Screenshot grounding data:
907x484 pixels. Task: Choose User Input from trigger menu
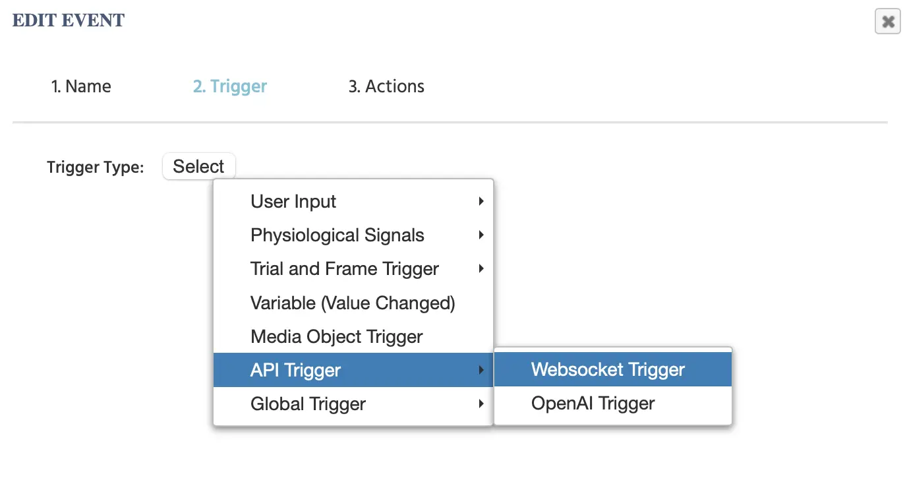(293, 202)
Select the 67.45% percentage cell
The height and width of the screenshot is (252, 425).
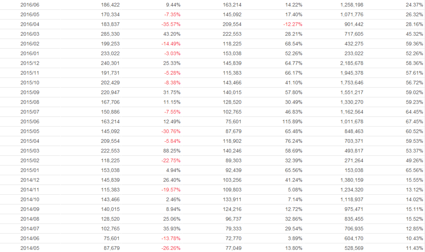pyautogui.click(x=415, y=121)
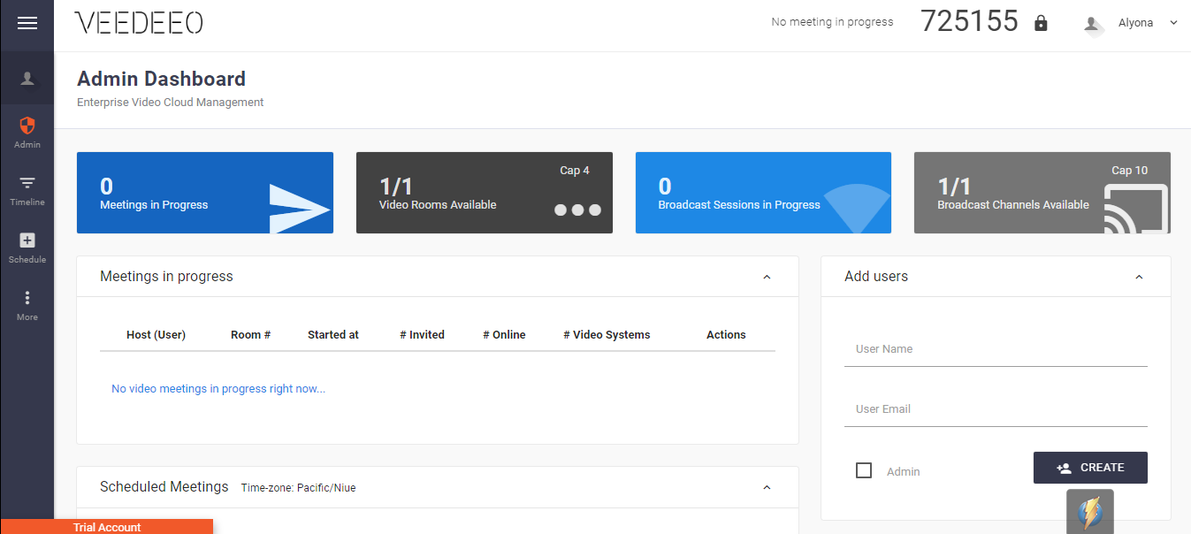Click the VEEDEEO logo

[x=139, y=24]
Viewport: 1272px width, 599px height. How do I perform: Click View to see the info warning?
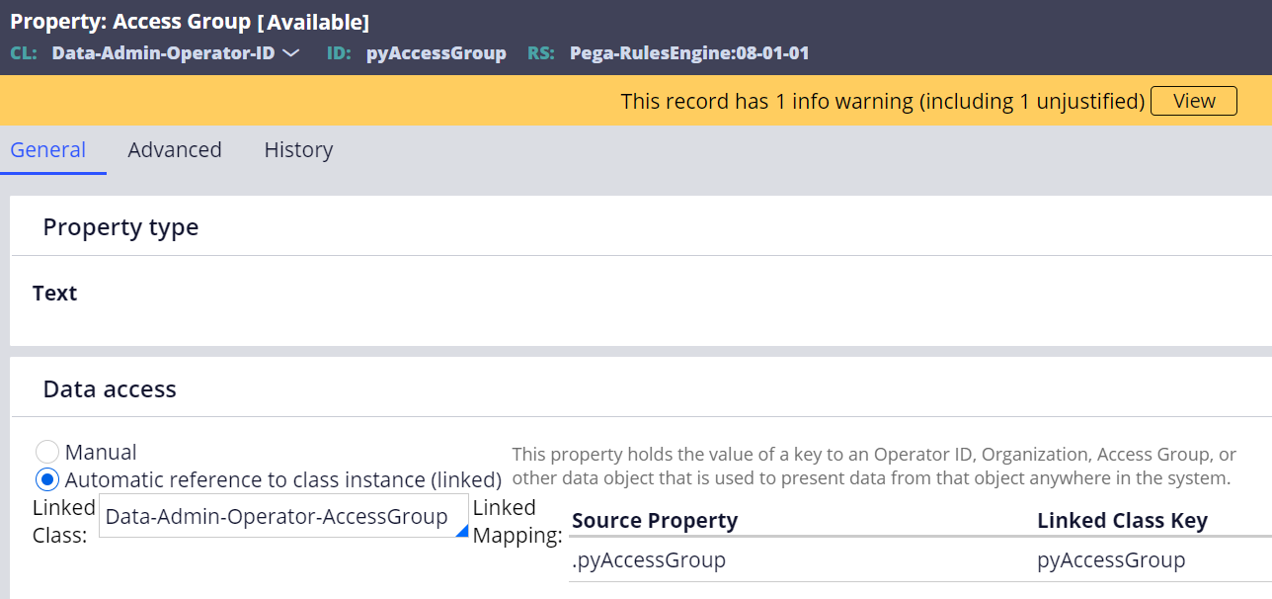[1193, 100]
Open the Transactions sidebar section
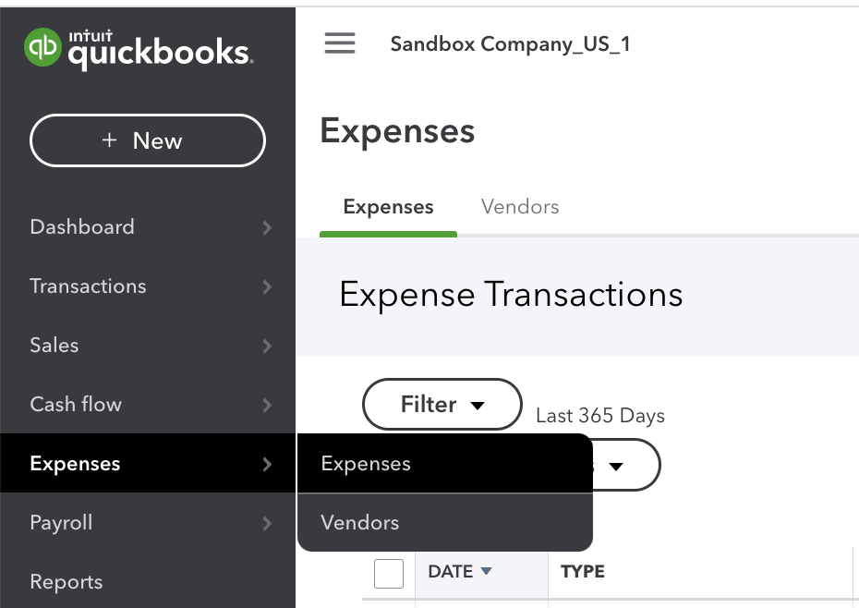Screen dimensions: 859x608 [88, 286]
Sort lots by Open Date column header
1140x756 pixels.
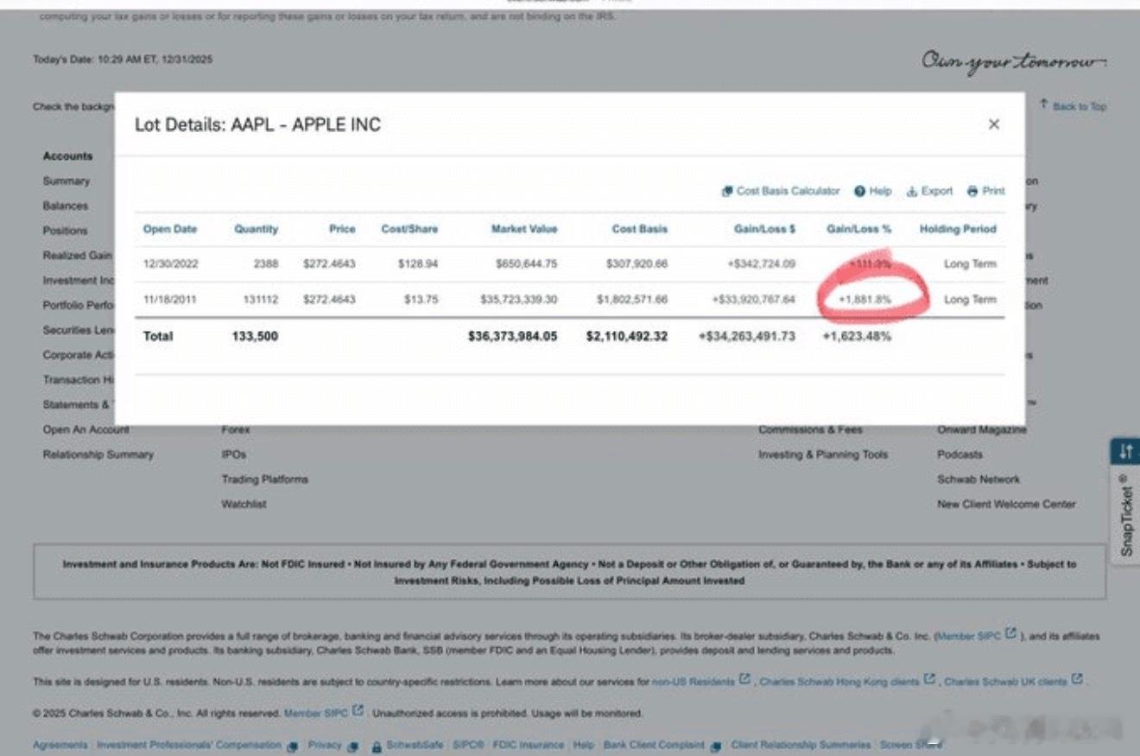click(x=170, y=229)
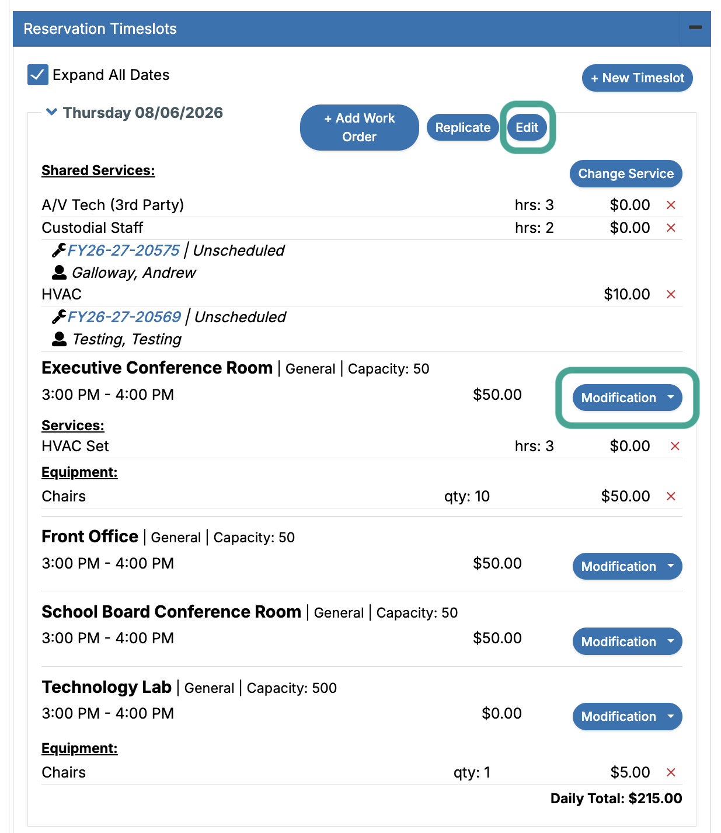Delete the HVAC Set service row
The width and height of the screenshot is (721, 833).
click(x=675, y=446)
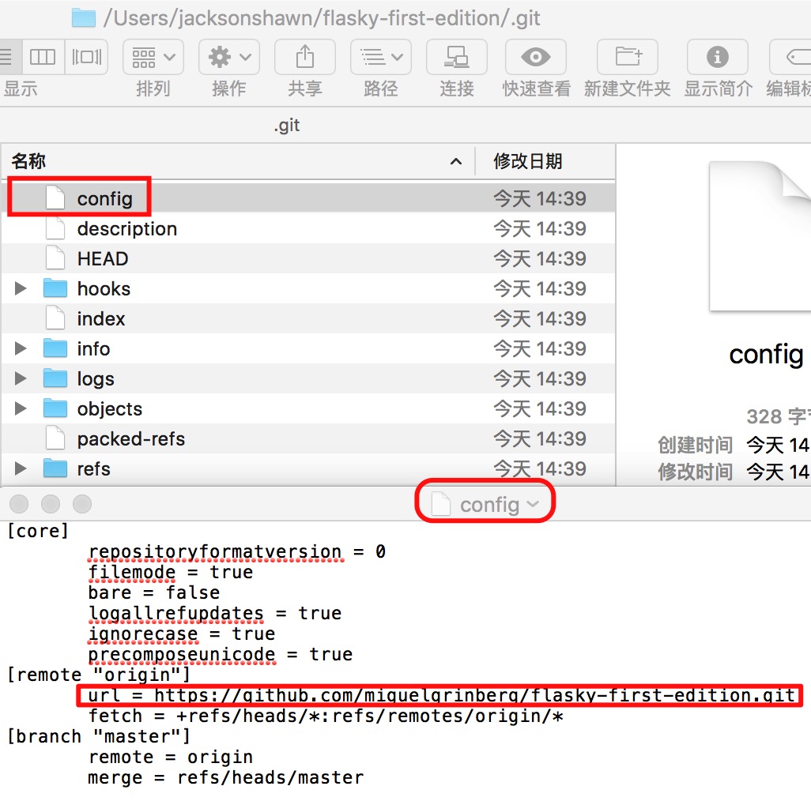Viewport: 811px width, 801px height.
Task: Expand the refs folder
Action: [x=21, y=469]
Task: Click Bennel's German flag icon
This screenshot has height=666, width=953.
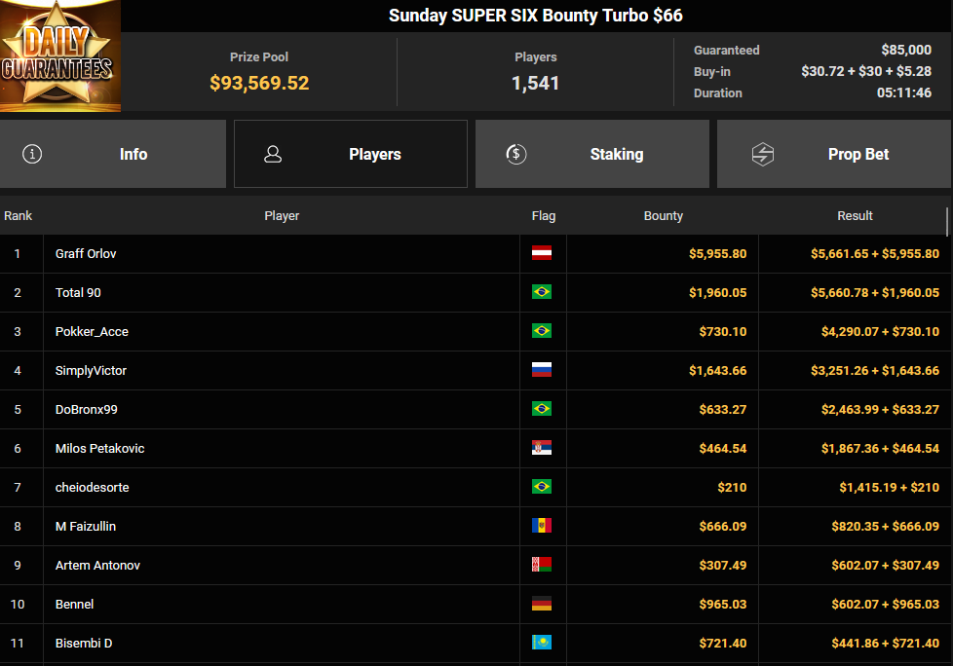Action: (x=542, y=604)
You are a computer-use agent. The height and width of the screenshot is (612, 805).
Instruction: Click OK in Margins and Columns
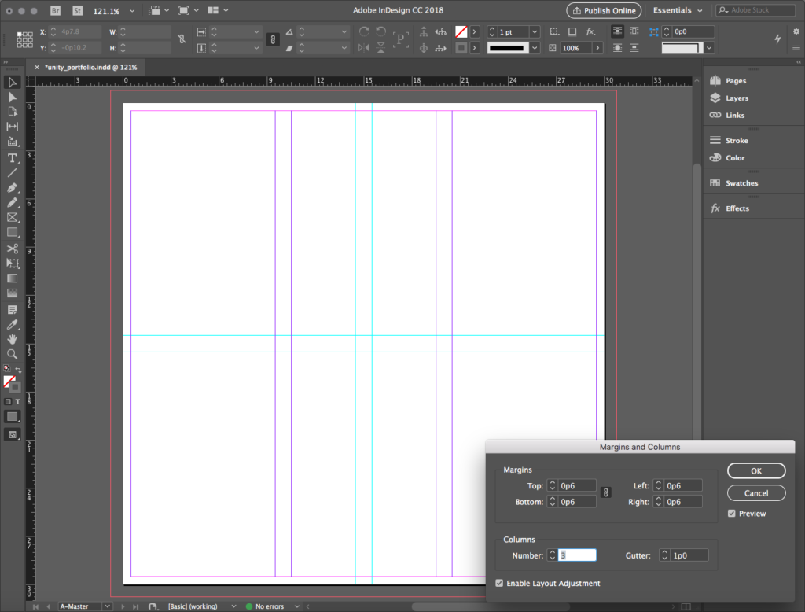(755, 470)
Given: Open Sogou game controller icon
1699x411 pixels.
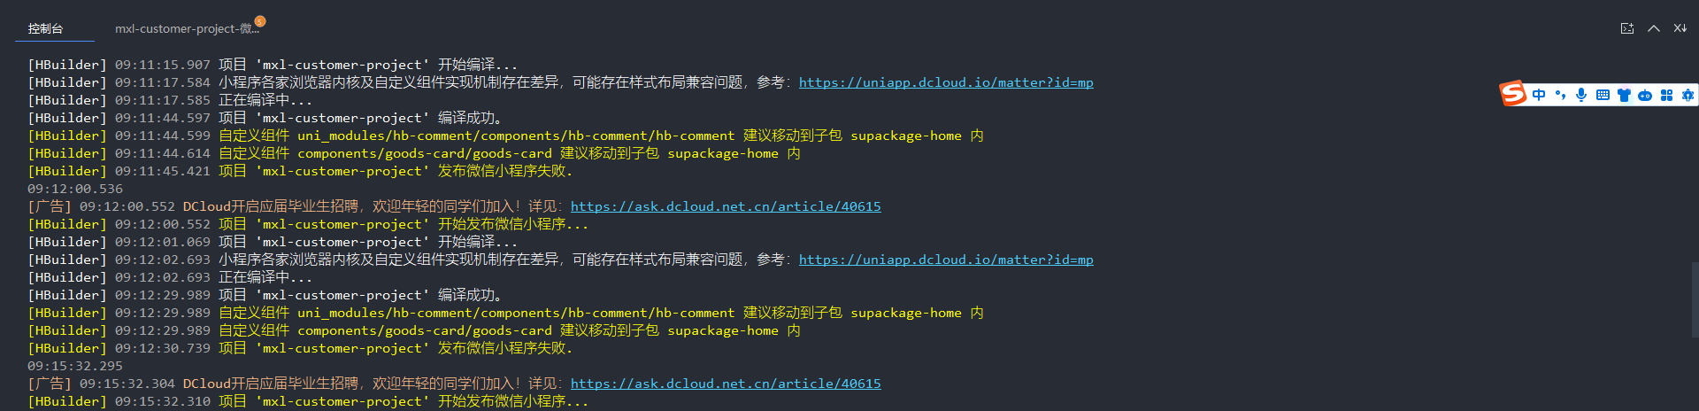Looking at the screenshot, I should [x=1645, y=95].
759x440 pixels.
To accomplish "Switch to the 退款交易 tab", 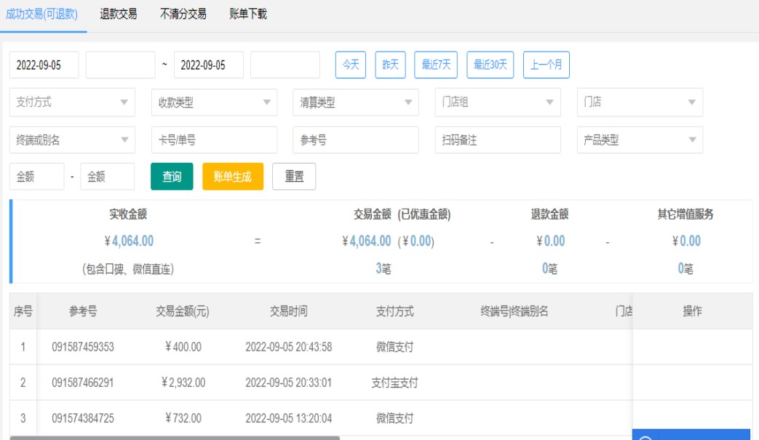I will tap(119, 14).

## EXERCISE
Lines in the data holding the word "icon": count them and say how many, nothing more.

## OUTPUT OF THE EXERCISE
2